- [The exercise] Copy each of the following lines word for word, keeping their order.

___ Data supplied

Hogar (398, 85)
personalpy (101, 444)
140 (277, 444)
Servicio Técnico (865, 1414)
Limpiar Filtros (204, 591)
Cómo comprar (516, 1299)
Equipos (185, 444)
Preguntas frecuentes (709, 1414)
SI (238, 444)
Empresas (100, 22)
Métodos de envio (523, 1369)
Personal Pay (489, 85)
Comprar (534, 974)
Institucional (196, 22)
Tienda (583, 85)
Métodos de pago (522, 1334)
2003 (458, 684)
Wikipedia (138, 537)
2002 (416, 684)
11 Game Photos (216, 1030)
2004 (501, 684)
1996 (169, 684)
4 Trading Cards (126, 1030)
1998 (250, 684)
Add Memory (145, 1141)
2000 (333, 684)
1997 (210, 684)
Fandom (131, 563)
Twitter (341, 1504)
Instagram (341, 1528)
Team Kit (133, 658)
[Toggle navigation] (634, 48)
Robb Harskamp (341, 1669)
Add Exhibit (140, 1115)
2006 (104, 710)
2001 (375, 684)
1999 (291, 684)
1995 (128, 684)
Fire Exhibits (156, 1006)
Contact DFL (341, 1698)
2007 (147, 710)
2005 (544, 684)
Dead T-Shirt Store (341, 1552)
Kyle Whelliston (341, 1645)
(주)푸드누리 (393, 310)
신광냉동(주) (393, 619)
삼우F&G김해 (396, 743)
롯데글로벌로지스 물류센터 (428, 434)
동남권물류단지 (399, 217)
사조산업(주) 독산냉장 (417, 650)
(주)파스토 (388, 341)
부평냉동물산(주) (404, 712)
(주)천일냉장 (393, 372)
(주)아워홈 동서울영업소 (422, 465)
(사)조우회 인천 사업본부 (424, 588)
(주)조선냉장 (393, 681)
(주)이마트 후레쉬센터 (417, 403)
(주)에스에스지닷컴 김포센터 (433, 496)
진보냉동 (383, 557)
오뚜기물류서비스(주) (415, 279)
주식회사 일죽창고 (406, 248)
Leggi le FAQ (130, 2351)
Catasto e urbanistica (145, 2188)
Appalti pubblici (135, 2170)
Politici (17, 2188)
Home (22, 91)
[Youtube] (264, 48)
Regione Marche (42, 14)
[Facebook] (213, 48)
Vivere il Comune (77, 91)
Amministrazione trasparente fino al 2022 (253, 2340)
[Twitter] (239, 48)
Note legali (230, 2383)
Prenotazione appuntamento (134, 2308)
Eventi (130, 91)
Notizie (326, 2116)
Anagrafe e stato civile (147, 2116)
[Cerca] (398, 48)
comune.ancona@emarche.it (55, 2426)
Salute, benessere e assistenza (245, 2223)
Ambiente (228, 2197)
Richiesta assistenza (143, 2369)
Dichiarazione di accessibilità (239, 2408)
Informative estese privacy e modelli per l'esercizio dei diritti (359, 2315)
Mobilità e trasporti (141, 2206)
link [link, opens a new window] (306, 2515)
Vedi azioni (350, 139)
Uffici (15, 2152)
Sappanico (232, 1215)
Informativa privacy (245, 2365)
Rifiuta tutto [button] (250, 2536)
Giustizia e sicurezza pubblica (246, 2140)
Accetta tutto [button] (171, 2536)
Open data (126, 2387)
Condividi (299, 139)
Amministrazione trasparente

______

- [Task response]
Hogar (398, 85)
personalpy (101, 444)
140 (277, 444)
Servicio Técnico (865, 1414)
Limpiar Filtros (204, 591)
Cómo comprar (516, 1299)
Equipos (185, 444)
Preguntas frecuentes (709, 1414)
SI (238, 444)
Empresas (100, 22)
Métodos de envio (523, 1369)
Personal Pay (489, 85)
Comprar (534, 974)
Institucional (196, 22)
Tienda (583, 85)
Métodos de pago (522, 1334)
2003 (458, 684)
Wikipedia (138, 537)
2002 (416, 684)
11 Game Photos (216, 1030)
2004 (501, 684)
1996 (169, 684)
4 Trading Cards (126, 1030)
1998 (250, 684)
Add Memory (145, 1141)
2000 (333, 684)
1997 (210, 684)
Fandom (131, 563)
Twitter (341, 1504)
Instagram (341, 1528)
Team Kit (133, 658)
[Toggle navigation] (634, 48)
Robb Harskamp (341, 1669)
Add Exhibit (140, 1115)
2006 (104, 710)
2001 (375, 684)
1999 (291, 684)
1995 (128, 684)
Fire Exhibits (156, 1006)
Contact DFL (341, 1698)
2007 (147, 710)
2005 (544, 684)
Dead T-Shirt Store (341, 1552)
Kyle Whelliston (341, 1645)
(주)푸드누리 (393, 310)
신광냉동(주) (393, 619)
삼우F&G김해 (396, 743)
롯데글로벌로지스 물류센터 (428, 434)
동남권물류단지 (399, 217)
사조산업(주) 독산냉장 (417, 650)
(주)파스토 (388, 341)
부평냉동물산(주) (404, 712)
(주)천일냉장 (393, 372)
(주)아워홈 동서울영업소 (422, 465)
(사)조우회 인천 사업본부 (424, 588)
(주)조선냉장 (393, 681)
(주)이마트 후레쉬센터 (417, 403)
(주)에스에스지닷컴 김포센터 (433, 496)
진보냉동 (383, 557)
오뚜기물류서비스(주) (415, 279)
주식회사 일죽창고 (406, 248)
Leggi le FAQ (130, 2351)
Catasto e urbanistica (145, 2188)
Appalti pubblici (135, 2170)
Politici (17, 2188)
Home (22, 91)
[Youtube] (264, 48)
Regione Marche (42, 14)
[Facebook] (213, 48)
Vivere il Comune (77, 91)
Amministrazione trasparente fino al 2022 (253, 2340)
[Twitter] (239, 48)
Note legali (230, 2383)
Prenotazione appuntamento (134, 2308)
Eventi (130, 91)
Notizie (326, 2116)
Anagrafe e stato civile (147, 2116)
[Cerca] (398, 48)
comune.ancona@emarche.it (55, 2426)
Salute, benessere e assistenza (245, 2223)
Ambiente (228, 2197)
Richiesta assistenza (143, 2369)
Dichiarazione di accessibilità (239, 2408)
Informative estese privacy e modelli per l'esercizio dei diritti (359, 2315)
Mobilità e trasporti (141, 2206)
link [link, opens a new window] (306, 2515)
Vedi azioni (350, 139)
Uffici (15, 2152)
Sappanico (232, 1215)
Informativa privacy (245, 2365)
Rifiuta tutto [button] (250, 2536)
Giustizia e sicurezza pubblica (246, 2140)
Accetta tutto [button] (171, 2536)
Open data (126, 2387)
Condividi (299, 139)
Amministrazione trasparente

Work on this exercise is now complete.